500mb Height/RH/Omega
Upper vertical motion is closely connected to the advection of vorticity in the upper troposphere and warm air advection in the lower troposphere. The Omega equation based on these advections can approximate the vertical motion in the atmosphere. The depiction of a negative omega indicates areas of upper vertical motion and positive omega represents downward vertical motion. Typically users have used the 700 mb level to diagnosis vertical motion on the synoptic scale but other levels are just as valuable such as 850 or 500 mb based on your elevation.
500mb Height/Vorticity
In meteorology vorticity refers to the measure of rotation or spin of the atmosphere. This field when viewed on a constant pressure surface when assuming adiabatic flow can help determine upward and downward vertical motion on a synoptic scale. In an Eulerian framework, one where we can watch the change of vorticity at a fixed point one can sense whether the value of the vorticity is increasing or decreasing with time. If it is increasing then this is positive vorticity advection and one can infer upward vertical motion at this point. The opposite is true for negative vorticity advection. 500 mb level is used for this assumption as it is near the level of non divergence.
300mb Wind Speed
An important standard level in the atmosphere ranging from 30 to 35k feet...depending on the season. This field is used to analyze thermally direct and indirect circulations of ageostrophic circulaitons of jet streaks as well as long wave troughs and ridges.
250mb Wind Speed
An important standard level in the atmosphere ranging from 35 to 40k feet...depending on the season. This field is used to analyze thermally direct and indirect circulations of ageostrophic circulaitons of jet streaks as well as long wave troughs and ridges.
Precipitable Water/SLP
Precipitable Water, PW, is the total atmospheric water vapor contained in a vertical column extending between any two specified levels, generally from the ground to the top of the atmosphere or the top of an atmospheric model.
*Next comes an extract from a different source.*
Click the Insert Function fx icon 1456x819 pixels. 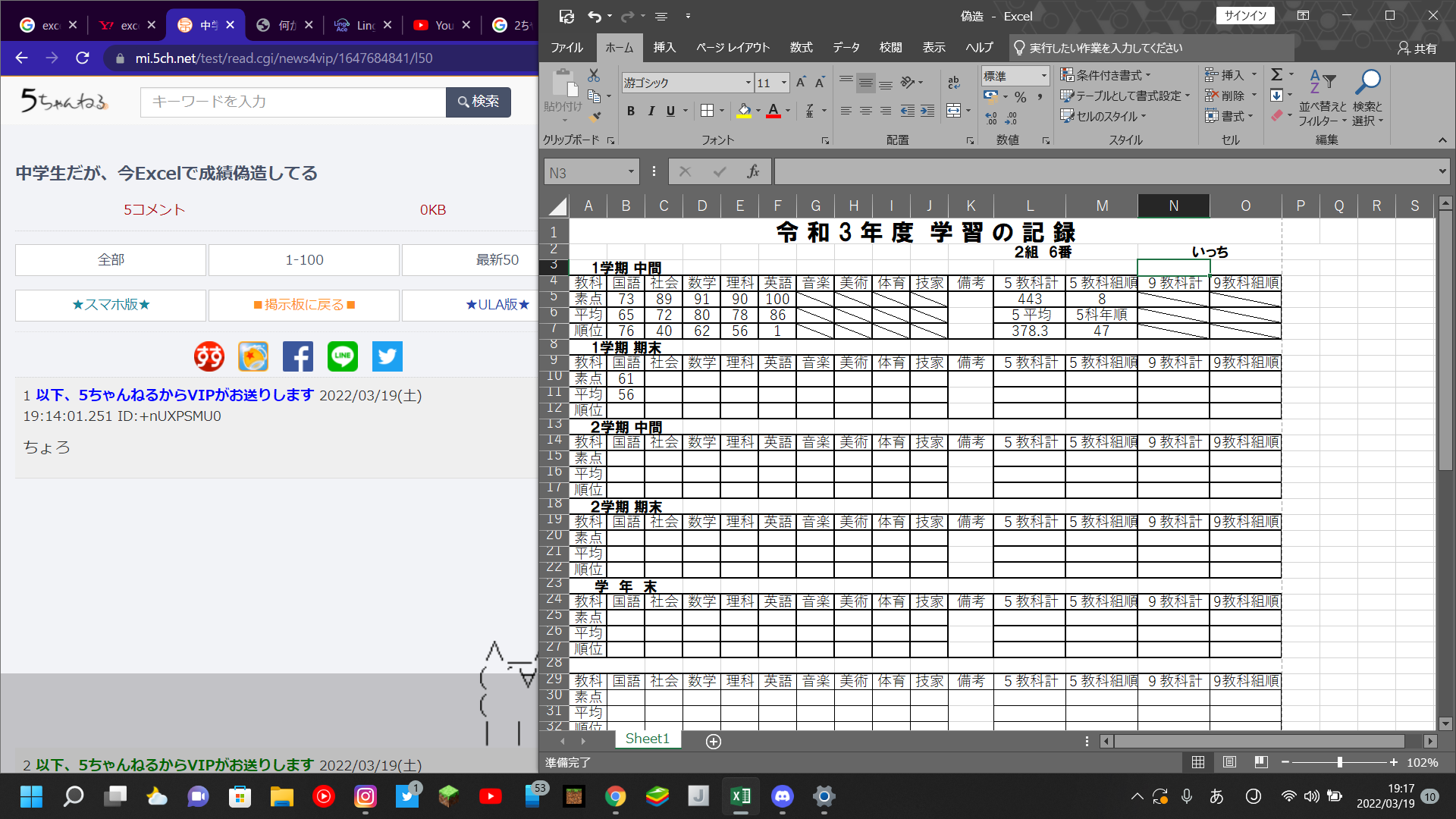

PW is used to determine the abundance or lack of moisture. There are 3 factors which are needed for convection to form; these three factors are the availability of instability, upward vertical motion, and available moisture. PW is one way a meteorologist monitors the moisture in the atmosphere.
CAPE/SLP/10m Wind
is the amount of energy a parcel of air would have if lifted a certain distance vertically through the atmosphere. CAPE is effectively the positive buoyancy of an air parcel and is an indicator of atmospheric instability, which makes it valuable in predicting severe weather.
Best CAPE/CIN
Is equivalent to the Most Unstable CAPE which is a measure on instability in the tropopause. The Best Cape is calculated by averaging the potential temperature and water vapor mixing ratio in the lowest levels of the model. The most unstable layer is chosen and this parameter should be used to help diagnose where the most unstable air is.
Best LI
The Best Lifted Index is derived from calculating the Lifted Index from each of the "boundary" layers in the model and taking the most unstable or "Best" Lifted index. Note: Best LI does not consider such things as the capping inversion which could limit or prevent the convection from developing. This parameter should be used to help diagnose where the most unstable air is.
1 Hour Precipitation
The one hour precipitation accumulation developed from the forecast model.
6 Hour Precipitation
The six hour precipitation accumulation developed from the forecast model.
12 Hour Precipitation
The twelve hour precipitation accumulation developed from the forecast model.
Composite Reflectivity
Simulated Composite Reflectivity has a great advantage in that it displays detailed mesoscale and near-stormscale structures capable of being forecast by finer resolution models, such as lake-effect snowbands, the structure of deep convection, and frontal precipitation bands. (Koch, 2005)
Freezing Level
Clouds
The effects of the clouds are entirely prognosed from predicted fields: water vapor, cloud water and ice, and frozen and liquid precipitation. Values are given in percent where 0% is totally clear skies and 100% is totally overcast.